Was Bush's pal Chalabi a spy for Iran?
What did George Bush Sr. know?
This may all go back a lot longer than most people realize.

http://www.consortiumnews.com/2004/052504.html


----------



## Bobm (Aug 26, 2003)

Interesting article and I don't doubt there are parts of it that are true the problem is decideing which parts. I doubt the the Bushes don't talk to one another about these issues and thats the main point of this article and not credible. But there is a lot of mystery about Chalabi and we will probably never know what has taken place over issues in the middle east.

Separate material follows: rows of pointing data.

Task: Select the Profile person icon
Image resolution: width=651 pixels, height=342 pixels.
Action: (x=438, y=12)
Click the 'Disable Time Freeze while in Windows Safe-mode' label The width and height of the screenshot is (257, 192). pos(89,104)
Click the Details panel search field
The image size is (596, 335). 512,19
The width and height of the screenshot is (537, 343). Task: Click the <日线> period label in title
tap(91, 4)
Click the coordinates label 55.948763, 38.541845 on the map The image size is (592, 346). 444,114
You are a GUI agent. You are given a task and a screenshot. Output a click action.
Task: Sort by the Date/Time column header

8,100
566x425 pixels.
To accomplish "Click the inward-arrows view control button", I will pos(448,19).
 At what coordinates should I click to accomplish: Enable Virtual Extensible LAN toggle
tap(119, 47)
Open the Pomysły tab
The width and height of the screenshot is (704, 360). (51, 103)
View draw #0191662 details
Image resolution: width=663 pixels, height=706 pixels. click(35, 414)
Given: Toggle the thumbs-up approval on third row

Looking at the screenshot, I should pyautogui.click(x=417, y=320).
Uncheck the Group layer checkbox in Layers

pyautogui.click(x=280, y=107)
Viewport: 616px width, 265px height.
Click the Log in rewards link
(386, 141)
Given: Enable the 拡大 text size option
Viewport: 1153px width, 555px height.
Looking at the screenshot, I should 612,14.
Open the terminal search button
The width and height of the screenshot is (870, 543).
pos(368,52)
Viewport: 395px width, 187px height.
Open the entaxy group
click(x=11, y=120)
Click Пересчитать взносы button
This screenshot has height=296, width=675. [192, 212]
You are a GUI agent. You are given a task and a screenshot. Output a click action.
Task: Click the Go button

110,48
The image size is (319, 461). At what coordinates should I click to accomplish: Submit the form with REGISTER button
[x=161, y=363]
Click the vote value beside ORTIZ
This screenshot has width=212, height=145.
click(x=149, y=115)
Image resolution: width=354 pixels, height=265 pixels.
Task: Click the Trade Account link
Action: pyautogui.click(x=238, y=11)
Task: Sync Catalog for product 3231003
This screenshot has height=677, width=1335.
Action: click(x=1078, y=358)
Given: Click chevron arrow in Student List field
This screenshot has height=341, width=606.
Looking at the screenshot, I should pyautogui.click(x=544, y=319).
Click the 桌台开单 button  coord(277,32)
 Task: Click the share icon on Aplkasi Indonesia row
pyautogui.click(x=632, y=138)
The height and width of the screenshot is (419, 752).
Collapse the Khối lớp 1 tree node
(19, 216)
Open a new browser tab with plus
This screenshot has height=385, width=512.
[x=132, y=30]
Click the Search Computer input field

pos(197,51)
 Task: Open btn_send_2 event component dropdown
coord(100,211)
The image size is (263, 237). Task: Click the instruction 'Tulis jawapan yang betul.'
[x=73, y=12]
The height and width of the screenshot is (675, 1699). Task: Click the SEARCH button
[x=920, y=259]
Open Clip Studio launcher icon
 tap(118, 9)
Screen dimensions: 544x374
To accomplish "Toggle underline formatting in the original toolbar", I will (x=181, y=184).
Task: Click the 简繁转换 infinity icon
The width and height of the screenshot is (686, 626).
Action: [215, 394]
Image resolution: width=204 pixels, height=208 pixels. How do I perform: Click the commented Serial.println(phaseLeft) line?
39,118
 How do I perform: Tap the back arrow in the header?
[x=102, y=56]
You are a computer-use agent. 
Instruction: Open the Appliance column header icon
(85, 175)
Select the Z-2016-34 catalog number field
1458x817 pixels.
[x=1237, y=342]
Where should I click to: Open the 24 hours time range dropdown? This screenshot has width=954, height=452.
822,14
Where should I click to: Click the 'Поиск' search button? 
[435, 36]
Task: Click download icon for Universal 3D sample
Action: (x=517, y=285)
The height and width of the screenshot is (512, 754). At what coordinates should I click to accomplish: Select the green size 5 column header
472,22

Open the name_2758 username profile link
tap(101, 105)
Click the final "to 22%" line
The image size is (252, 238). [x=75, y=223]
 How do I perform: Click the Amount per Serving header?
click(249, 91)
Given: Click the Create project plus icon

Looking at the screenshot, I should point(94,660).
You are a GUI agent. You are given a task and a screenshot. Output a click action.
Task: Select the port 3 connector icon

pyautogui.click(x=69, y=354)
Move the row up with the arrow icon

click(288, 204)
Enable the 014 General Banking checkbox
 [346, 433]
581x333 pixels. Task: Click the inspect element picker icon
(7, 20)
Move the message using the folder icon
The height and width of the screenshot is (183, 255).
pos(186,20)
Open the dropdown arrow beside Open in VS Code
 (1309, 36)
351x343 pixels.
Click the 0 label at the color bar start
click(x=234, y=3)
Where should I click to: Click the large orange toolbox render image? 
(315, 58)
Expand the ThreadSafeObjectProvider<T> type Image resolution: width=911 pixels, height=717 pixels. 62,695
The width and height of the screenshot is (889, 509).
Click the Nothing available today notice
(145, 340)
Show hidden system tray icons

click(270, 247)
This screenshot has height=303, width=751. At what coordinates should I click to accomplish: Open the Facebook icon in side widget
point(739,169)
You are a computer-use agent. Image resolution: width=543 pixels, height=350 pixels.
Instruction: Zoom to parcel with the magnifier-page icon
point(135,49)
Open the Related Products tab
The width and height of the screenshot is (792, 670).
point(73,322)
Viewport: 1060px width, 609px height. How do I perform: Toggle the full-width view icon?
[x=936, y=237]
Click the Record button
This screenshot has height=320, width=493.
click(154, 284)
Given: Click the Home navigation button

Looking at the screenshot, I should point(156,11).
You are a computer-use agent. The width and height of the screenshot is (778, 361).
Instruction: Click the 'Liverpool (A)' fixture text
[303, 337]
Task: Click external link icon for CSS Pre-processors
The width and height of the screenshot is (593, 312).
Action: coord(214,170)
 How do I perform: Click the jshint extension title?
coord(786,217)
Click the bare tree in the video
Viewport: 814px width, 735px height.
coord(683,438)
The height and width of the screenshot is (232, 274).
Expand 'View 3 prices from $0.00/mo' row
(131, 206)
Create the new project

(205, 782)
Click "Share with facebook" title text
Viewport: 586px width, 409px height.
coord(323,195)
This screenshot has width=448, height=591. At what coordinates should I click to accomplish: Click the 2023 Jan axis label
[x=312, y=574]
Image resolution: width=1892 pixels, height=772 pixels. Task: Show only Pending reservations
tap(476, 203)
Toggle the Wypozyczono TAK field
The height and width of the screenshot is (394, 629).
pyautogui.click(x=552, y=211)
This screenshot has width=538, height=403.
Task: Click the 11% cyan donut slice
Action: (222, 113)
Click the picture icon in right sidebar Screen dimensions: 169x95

I know some Iranians and I know some Israelis and they dispise one another so the idea that they were is cahoots seems like a stretch also, the more you read the more you wonder.
http://www.opinionjournal.com/editorial ... =110005128


----------



## Bobm (Aug 26, 2003)

Saddam's Files
New evidence of a link between Iraq and al Qaeda.

Thursday, May 27, 2004 12:01 a.m.

One thing we've learned about Iraq since the fall of Saddam Hussein is that the former dictator was a diligent record keeper. Coalition forces have found--literally--millions of documents. These papers are still being sorted, translated and absorbed, but they are already turning up new facts about Saddam's links to terrorism.
We realize that even raising this subject now is politically incorrect. It is an article of faith among war opponents that there were no links whatsoever--that "secular" Saddam and fundamentalist Islamic terrorists didn't mix. But John Ashcroft's press conference yesterday reminds us that the terror threat remains, and it seems especially irresponsible for journalists not to be open to new evidence. If the CIA was wrong about WMD, couldn't it have also missed Saddam's terror links?

One striking bit of new evidence is that the name Ahmed Hikmat Shakir appears on three captured rosters of officers in Saddam Fedayeen, the elite paramilitary group run by Saddam's son Uday and entrusted with doing much of the regime's dirty work. Our government sources, who have seen translations of the documents, say Shakir is listed with the rank of Lieutenant-Colonel.

*This matters because if Shakir was an officer in the Fedayeen, it would establish a direct link between Iraq and the al Qaeda operatives who planned 9/11. Shakir was present at the January 2000 al Qaeda "summit" in Kuala Lumpur, Malaysia, at which the 9/11 attacks were planned*. The U.S. has never been sure whether he was there on behalf of the Iraqi regime or whether he was an Iraqi Islamicist who hooked up with al Qaeda on his own.


----------